## HOW TO COMPLETE THIS TASK
Among the lines below, some may contain the string "divider". Say how many do, and give nothing besides the number.

[Items listed in a dataset]
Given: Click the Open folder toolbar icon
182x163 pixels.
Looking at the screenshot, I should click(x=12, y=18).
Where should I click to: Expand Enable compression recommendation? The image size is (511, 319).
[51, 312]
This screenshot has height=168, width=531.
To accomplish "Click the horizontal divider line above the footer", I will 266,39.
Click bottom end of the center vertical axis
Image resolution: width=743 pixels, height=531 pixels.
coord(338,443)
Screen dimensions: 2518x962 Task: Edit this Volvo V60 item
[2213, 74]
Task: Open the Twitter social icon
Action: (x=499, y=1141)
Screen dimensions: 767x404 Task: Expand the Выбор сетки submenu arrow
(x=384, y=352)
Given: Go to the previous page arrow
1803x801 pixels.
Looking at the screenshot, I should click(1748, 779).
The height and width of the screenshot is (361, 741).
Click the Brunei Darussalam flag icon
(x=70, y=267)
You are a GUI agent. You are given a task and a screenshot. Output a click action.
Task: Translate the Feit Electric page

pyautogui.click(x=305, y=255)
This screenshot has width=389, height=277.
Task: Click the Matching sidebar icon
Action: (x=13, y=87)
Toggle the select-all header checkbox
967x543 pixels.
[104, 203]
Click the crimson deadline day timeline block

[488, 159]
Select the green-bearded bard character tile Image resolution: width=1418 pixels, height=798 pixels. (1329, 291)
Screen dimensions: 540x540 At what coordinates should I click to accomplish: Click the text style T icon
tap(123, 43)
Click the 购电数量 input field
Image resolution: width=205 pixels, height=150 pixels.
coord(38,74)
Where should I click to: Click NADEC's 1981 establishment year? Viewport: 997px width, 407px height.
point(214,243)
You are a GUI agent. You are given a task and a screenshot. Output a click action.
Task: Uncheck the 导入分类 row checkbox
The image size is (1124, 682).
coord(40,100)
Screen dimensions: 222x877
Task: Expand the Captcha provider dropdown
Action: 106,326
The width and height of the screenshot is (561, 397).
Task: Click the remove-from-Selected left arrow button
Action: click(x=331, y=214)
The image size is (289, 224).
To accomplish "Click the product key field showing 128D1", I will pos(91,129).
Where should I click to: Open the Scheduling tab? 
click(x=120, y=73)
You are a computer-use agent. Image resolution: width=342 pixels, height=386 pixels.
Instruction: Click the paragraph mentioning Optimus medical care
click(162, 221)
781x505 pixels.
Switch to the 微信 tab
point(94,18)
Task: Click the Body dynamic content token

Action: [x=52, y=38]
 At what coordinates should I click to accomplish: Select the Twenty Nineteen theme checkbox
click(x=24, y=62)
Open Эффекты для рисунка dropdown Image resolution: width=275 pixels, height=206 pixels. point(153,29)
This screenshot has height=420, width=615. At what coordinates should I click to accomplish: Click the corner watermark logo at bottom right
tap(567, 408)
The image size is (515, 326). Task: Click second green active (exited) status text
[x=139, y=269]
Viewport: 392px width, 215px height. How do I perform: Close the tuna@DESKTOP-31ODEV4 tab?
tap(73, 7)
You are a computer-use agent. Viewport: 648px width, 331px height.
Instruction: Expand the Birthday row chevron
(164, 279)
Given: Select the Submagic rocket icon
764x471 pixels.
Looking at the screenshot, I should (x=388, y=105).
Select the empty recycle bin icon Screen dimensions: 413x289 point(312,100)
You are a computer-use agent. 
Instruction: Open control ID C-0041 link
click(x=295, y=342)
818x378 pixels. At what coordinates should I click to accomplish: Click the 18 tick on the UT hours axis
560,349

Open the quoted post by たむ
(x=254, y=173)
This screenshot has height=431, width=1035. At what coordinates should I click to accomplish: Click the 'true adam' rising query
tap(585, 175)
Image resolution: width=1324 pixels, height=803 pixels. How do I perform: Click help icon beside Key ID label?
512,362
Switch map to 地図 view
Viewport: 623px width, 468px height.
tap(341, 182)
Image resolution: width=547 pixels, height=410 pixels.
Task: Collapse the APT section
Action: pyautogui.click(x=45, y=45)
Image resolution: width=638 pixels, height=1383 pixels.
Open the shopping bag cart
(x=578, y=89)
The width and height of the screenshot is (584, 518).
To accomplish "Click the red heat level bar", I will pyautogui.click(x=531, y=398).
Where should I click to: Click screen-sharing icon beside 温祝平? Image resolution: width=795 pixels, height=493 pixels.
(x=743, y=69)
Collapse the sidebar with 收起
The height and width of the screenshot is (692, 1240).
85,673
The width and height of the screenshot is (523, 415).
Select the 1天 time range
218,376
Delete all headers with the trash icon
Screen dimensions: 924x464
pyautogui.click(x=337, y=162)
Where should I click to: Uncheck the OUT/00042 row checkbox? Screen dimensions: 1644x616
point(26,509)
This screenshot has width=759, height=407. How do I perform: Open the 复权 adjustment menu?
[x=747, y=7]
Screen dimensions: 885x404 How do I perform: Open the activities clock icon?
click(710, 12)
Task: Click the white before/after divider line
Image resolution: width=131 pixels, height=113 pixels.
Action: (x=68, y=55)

## RESPONSE TO THIS TASK
2